Reissues (September 10): Soft Cell, Ashford & Simpson and Ace Records

Reissues (September 10): Soft Cell, Ashford & Simpson and Ace Records

Music Week's round-up of the latest album reissues and catalogue releases, including Soft Cell, Ashford & Simpson and an Ace Records '80s compilation...

Soft Cell: The Singles: Keychains & Snowstorms
(Mercury/UMC 6779852)

Back in harness for a one-off reunion gig at London’s O2 Arena at the end of the month, Soft Cell are the subject of a bewilderingly extensive new career retrospective 10 disc box set, Keychains & Snowstorms: The Soft Cell Story, featuring more than 130 tracks and 12 hours of music, across both CD and DVD, with newly-remastered 12” mixes, rare B-sides, previously unreleased demos and a treasure trove of additional material, ideal for completists. For everyone else, The Singles: Keychains & Snowstorms is set for release on September 28, and is a more concise single disc ‘best of’ housing the seminal duo’s finest singles, including Tainted Love, Say Hello Wave Goodbye, What! and much more. Moreover, in the process of sourcing material for the box set, keyboards wizard Dave Ball shared with vocalist Marc Almond two new pieces of music, which appear on The Singles: Keychains & Snowstorms, and not on the box set: Northern Lights, a typically uplifting celebration of their Northern Soul roots, and the as-yet unheard Guilty (Cos I Say You Are).   

Ashford & Simpson: Love Will Fix It: The Warner Bros. Anthology 1973-1981
(Groove Line GLRCDXD 004)

Previously known largely as songwriters, primarily for Motown, the husband and wife team of Nick Ashford and Valerie Simpson developed into an accomplished recording act in their own right, and this superb new compilation from Glasgow label Groove Line is a 3CD anthology that cherry picks the best material from their eight album tenure at Warner Brothers between 1973 and 1981. Newly-remastered from the original tapes, and housed in a deluxe digipack alongside a 28-page booklet, the collection bristles with excellent songs and first rate performances across pop, soul, R&B, disco and related genres. To pinpoint just three of the 47 recordings herein: Flashback and the title track were awesome offcuts from the Is It Still Good To Ya album but the album's towering work of genius is It Seems To Hang On, a joyous, lush, soulful, sinewy and melodic song that draws superb, perfectly matched vocals from the pair. Found A Cure, Bourgie Bourgie and Don’t Cost You Nothing are among other highlights, and the whole of disc 3 is turned over to 12” Disco Remixes, featuring hard to find expanded versions of Stay Free, One More Try and many more, closing with the previously unreleased instrumental reprise of Tried, Tested And Found True.
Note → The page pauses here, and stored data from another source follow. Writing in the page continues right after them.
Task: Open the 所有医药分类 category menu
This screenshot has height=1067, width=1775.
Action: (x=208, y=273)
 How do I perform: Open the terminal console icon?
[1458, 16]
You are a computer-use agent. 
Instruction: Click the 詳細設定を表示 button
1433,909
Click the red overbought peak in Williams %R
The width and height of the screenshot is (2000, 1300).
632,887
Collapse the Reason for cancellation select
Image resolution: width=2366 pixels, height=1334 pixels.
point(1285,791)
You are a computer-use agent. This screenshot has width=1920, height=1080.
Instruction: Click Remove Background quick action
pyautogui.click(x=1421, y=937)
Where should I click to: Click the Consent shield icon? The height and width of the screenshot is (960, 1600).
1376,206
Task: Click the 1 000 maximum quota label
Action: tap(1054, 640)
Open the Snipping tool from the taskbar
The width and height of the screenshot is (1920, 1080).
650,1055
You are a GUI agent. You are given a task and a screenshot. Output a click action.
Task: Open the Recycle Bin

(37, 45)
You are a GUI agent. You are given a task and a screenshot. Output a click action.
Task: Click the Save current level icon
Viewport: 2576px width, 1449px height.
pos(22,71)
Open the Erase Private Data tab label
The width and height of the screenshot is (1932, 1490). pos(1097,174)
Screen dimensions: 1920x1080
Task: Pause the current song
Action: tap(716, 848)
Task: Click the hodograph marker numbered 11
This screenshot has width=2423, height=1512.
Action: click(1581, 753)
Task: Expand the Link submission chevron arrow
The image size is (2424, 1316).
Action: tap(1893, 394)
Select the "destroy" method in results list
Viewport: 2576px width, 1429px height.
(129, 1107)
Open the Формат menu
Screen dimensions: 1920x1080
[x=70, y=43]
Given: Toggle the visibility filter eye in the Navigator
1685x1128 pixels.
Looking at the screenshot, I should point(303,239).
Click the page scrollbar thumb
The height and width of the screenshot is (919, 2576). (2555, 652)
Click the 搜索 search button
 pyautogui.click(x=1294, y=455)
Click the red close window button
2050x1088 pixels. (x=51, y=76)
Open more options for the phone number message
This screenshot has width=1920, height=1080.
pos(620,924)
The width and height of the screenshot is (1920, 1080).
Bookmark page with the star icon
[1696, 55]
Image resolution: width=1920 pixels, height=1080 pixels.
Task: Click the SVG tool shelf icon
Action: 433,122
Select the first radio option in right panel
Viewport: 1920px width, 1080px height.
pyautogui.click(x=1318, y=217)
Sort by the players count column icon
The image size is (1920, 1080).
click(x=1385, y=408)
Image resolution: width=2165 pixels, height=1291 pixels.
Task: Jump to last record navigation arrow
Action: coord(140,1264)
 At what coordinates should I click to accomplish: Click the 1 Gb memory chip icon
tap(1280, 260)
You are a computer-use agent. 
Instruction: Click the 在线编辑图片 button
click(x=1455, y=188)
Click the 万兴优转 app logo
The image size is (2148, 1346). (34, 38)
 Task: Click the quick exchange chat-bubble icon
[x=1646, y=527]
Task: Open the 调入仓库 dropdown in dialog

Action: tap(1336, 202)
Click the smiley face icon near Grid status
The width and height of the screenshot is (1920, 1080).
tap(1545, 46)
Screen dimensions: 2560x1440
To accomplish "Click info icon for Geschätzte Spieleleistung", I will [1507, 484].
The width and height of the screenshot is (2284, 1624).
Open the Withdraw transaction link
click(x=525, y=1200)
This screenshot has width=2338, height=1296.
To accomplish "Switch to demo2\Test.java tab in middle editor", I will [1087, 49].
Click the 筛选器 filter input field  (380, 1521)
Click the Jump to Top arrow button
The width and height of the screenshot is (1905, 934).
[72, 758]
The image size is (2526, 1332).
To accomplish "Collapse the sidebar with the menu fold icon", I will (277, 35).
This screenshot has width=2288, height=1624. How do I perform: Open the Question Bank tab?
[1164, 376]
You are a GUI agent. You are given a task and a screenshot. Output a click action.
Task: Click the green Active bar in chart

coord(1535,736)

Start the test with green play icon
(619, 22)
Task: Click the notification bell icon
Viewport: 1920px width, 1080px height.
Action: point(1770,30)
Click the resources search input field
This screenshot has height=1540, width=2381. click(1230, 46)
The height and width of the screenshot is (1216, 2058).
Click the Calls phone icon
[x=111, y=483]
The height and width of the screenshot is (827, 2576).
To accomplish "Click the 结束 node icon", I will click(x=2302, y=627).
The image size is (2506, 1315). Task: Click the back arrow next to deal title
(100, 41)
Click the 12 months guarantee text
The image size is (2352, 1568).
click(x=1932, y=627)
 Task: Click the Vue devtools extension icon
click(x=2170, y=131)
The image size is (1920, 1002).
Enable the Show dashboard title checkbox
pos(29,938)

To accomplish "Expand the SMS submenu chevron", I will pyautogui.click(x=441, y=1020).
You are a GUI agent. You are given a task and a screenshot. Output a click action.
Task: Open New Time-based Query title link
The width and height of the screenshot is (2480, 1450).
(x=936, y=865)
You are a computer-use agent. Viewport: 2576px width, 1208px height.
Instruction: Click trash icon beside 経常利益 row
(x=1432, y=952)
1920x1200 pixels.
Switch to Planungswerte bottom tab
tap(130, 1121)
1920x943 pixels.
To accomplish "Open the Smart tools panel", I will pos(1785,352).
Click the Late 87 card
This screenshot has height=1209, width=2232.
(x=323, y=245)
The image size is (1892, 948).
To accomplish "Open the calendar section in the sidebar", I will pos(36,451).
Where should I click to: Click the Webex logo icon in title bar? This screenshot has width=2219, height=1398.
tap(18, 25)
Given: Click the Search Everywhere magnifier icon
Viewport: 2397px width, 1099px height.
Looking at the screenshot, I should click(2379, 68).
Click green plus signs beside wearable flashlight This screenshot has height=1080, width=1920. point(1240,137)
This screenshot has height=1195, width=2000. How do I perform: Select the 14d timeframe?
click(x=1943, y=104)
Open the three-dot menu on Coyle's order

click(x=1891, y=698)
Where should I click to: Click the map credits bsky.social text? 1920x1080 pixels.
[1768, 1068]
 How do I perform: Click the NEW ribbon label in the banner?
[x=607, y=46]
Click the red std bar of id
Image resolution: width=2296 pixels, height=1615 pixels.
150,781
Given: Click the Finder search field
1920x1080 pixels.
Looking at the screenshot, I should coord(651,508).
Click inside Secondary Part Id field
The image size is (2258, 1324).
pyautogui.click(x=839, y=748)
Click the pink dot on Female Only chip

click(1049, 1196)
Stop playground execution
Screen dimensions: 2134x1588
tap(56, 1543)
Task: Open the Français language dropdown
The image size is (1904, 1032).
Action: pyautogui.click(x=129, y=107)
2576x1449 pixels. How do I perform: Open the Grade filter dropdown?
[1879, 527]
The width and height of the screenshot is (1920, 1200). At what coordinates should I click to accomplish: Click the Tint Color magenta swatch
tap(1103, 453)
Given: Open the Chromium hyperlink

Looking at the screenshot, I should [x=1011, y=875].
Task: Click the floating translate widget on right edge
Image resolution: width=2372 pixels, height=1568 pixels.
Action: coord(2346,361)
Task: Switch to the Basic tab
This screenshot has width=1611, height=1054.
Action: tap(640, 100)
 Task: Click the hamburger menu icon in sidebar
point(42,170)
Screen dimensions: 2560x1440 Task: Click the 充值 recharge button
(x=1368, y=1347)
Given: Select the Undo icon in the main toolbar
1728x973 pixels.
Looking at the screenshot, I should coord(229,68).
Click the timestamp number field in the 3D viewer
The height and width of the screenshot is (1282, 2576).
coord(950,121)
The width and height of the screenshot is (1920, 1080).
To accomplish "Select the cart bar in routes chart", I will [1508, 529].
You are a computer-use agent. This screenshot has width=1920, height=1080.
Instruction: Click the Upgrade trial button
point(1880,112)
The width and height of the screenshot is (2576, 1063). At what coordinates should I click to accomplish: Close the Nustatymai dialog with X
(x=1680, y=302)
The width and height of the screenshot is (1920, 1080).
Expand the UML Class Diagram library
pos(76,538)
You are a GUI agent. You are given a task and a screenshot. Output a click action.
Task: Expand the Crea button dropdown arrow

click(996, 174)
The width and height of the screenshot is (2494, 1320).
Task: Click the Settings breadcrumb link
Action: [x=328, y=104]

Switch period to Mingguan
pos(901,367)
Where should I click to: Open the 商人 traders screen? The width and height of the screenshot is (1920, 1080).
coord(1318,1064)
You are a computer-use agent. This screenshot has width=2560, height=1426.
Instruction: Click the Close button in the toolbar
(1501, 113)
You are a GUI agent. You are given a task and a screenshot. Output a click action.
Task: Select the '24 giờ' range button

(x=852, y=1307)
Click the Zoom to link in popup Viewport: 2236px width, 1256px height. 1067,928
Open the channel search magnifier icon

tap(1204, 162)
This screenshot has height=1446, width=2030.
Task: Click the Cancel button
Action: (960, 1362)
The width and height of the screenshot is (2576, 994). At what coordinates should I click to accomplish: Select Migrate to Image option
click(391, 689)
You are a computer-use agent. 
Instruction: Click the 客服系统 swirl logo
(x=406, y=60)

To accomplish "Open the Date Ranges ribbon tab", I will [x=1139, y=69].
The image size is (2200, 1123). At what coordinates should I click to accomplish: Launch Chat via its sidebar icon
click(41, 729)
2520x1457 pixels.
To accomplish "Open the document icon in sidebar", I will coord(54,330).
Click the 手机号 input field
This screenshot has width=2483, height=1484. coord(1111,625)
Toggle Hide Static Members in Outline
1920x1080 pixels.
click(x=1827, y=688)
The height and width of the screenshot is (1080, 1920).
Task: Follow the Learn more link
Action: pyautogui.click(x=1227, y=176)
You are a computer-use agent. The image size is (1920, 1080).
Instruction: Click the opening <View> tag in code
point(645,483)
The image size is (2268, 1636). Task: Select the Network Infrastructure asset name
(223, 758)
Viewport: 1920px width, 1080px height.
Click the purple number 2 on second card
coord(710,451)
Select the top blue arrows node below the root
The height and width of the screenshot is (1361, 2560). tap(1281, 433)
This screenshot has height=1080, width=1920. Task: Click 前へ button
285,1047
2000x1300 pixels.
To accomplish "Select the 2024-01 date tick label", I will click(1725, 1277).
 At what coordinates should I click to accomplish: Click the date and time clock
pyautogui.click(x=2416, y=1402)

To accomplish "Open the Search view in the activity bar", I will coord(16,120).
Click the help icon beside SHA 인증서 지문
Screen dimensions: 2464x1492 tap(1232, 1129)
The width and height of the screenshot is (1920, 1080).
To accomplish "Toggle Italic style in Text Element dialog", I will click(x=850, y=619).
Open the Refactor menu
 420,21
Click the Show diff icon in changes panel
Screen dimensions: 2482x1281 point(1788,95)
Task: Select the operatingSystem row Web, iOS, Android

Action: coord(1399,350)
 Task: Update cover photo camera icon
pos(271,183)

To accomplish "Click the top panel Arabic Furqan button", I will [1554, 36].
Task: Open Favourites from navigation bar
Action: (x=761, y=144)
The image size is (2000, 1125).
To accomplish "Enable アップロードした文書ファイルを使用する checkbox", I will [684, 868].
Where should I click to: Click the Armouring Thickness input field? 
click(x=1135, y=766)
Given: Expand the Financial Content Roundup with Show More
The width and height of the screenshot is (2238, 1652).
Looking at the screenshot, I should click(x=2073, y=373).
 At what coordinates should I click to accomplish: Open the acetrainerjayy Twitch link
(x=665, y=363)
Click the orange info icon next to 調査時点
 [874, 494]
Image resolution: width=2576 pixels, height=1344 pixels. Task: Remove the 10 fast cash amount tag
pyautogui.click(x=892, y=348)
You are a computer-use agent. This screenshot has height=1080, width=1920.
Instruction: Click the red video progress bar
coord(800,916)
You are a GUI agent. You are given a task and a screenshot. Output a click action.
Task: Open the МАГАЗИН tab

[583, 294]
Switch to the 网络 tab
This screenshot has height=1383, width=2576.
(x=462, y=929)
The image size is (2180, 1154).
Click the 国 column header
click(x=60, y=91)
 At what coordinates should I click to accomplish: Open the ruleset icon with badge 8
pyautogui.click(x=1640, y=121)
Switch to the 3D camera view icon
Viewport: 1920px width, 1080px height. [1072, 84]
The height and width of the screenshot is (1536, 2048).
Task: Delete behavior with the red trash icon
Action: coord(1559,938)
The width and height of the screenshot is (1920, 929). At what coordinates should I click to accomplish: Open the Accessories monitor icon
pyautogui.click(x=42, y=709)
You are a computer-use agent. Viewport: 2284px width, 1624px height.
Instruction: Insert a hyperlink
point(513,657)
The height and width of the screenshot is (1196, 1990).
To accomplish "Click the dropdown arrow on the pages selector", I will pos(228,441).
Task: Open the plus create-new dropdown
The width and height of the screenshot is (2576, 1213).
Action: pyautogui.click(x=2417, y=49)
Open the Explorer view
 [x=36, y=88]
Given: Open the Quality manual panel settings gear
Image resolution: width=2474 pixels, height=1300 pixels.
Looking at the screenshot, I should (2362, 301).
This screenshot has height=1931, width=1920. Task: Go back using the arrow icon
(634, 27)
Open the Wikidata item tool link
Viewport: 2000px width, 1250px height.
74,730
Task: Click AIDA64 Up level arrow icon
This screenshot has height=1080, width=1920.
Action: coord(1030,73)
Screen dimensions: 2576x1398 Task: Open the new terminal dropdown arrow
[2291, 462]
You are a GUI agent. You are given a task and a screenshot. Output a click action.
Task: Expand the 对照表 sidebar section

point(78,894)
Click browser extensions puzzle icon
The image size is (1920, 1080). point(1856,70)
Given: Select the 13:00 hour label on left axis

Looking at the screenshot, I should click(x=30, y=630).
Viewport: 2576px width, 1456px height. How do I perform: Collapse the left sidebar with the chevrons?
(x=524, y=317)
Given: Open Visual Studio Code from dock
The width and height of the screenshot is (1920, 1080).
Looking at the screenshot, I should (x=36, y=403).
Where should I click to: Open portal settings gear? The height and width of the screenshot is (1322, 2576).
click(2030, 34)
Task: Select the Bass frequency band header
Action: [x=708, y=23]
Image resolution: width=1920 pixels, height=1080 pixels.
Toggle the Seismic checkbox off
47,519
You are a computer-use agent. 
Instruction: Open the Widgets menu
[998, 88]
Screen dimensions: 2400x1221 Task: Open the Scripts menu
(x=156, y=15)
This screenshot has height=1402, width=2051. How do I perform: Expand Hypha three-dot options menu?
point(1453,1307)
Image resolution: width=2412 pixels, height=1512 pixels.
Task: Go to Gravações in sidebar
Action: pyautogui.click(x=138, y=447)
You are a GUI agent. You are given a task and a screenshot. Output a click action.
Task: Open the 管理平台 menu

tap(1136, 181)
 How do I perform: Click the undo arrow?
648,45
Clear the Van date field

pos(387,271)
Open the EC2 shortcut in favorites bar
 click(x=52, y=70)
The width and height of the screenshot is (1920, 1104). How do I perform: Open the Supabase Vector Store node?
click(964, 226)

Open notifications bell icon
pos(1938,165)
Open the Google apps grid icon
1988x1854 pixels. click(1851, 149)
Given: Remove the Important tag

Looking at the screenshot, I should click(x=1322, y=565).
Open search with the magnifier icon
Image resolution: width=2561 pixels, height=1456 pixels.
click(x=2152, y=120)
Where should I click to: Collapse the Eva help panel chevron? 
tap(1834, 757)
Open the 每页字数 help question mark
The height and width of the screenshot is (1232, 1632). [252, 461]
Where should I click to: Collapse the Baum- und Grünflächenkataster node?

Various: Rockin’ In The USA: Hot 100 Hits Of The 80s
(Ace CDTOP 1526)

Although Britain and The USA listened to a lot of the same music in the 1980s, American acts tended to release more traditional, guitar-based rock material while British acts embraced newer technology, and went with synth-driven pop. This, of course, is a gross generalisation, but the truth is that while leading acts from both sides of The Atlantic prospered, many huge US hits were all but ignored in the UK, and vice versa. A sister series to Ace’s popular Golden Age Of American Rock ‘n’ Roll, Chartbusters USA and The Hit List, its new Rockin’ In The USA: Hot 100 Hits Of The 80s series launch set vividly illustrates the differences. All of the 23 songs on the album were US Hot 100 Hits, with all but one of them going Top 40 – but of the six that made any impression at all on the UK chart, only Cyndi Lauper’s Time After Time and The Bangles’ Walking Down The Street breached the Top 40. Some of those who found favour on the other side of the pond, but not here, were actually British: Paul Carrack, former lead singer of Ace, and later of Mike & The Mechanics, had a US hit in 1983 with I Need You, a pleasing ballad penned by Nick Lowe; and London band The Outfield had eight hits in America without charting here, including the excellent Your Love, which sounds like a Sting track. Some Americans who did make the UK chart at other times missed out with excellent tracks here too, including Mr. Mister and their lively Is It Love and The Cars’ typically quirky You Might Think. More obscure, but also worth including, are Wet Willie lead singer Jimmy Hall’s only solo hit, I’m Happy That Love Has Found You, and Boston new wave band Face To Face’s 10-9-8.